Source records
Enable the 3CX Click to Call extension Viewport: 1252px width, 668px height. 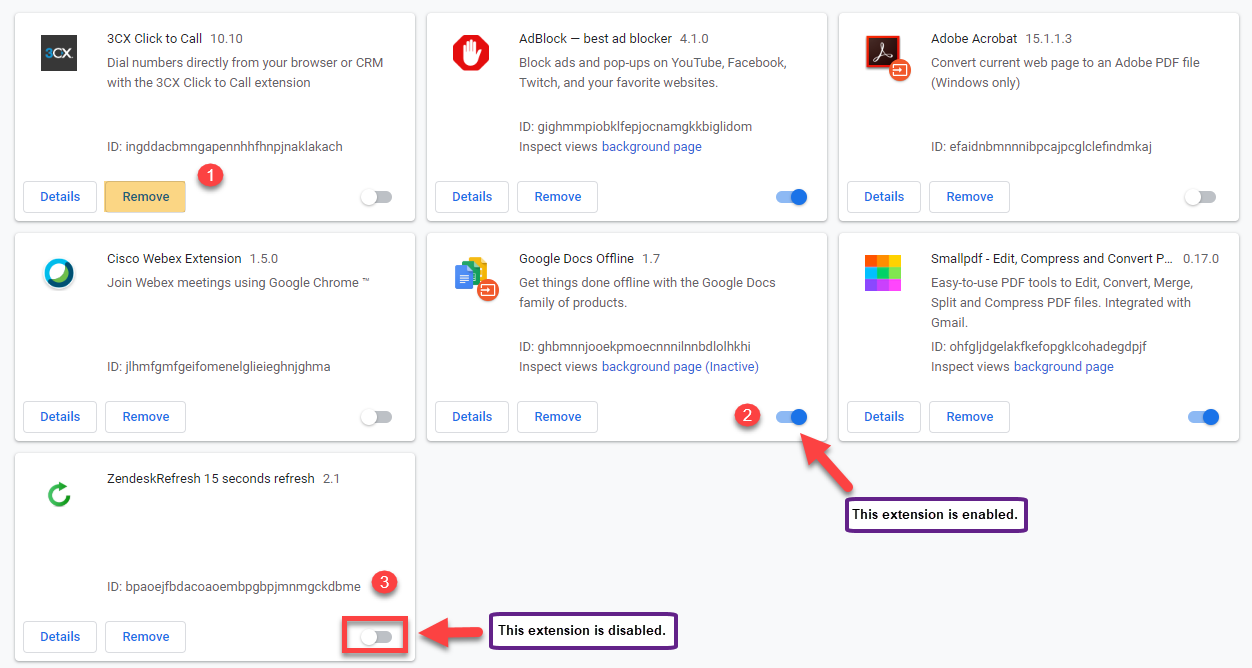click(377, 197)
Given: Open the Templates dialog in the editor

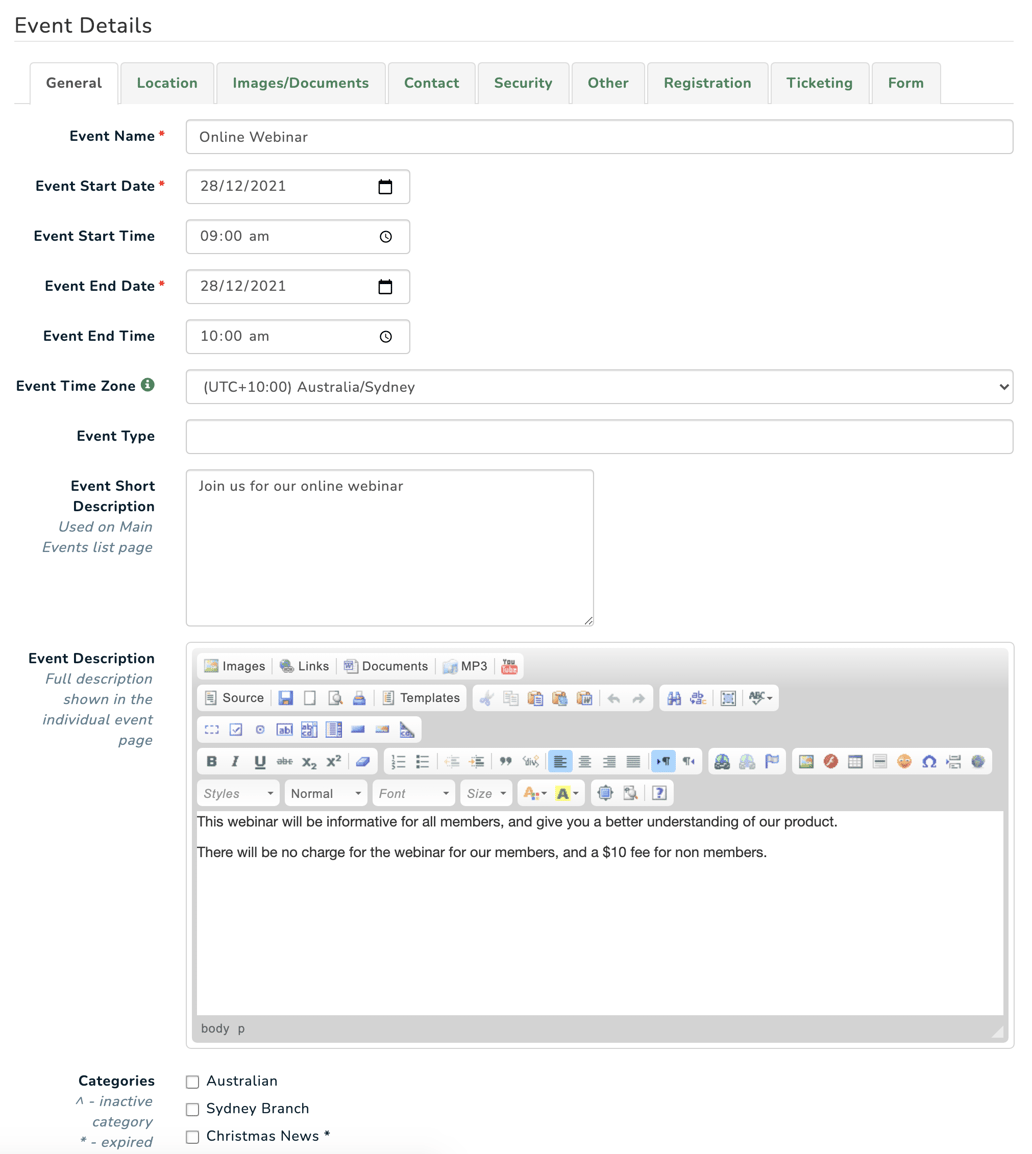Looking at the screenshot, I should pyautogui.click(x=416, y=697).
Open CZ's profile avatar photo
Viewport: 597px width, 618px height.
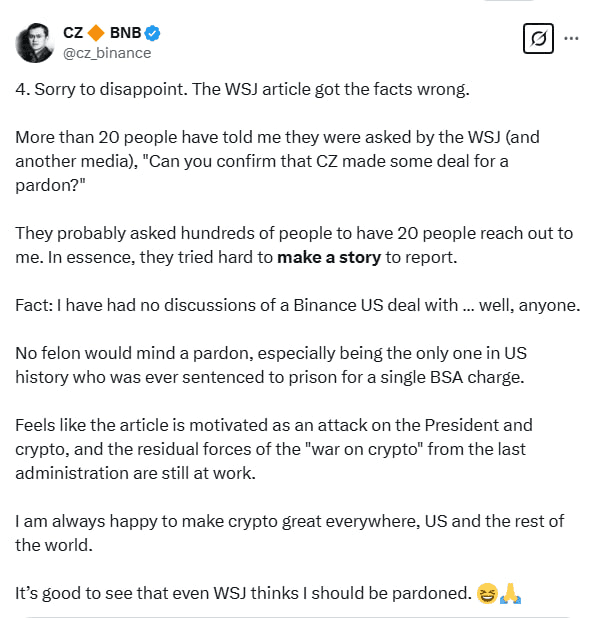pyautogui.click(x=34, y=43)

== WHAT THIS TASK INVOLVES ==
Return the line containing "Given: Open the" and every line after it through the end of the records above, exactly and nothing else, but not the pictures.

== EXERCISE RESULT ==
Given: Open the Templates dialog in the editor

Looking at the screenshot, I should pyautogui.click(x=416, y=697).
Open CZ's profile avatar photo
Viewport: 597px width, 618px height.
pyautogui.click(x=34, y=43)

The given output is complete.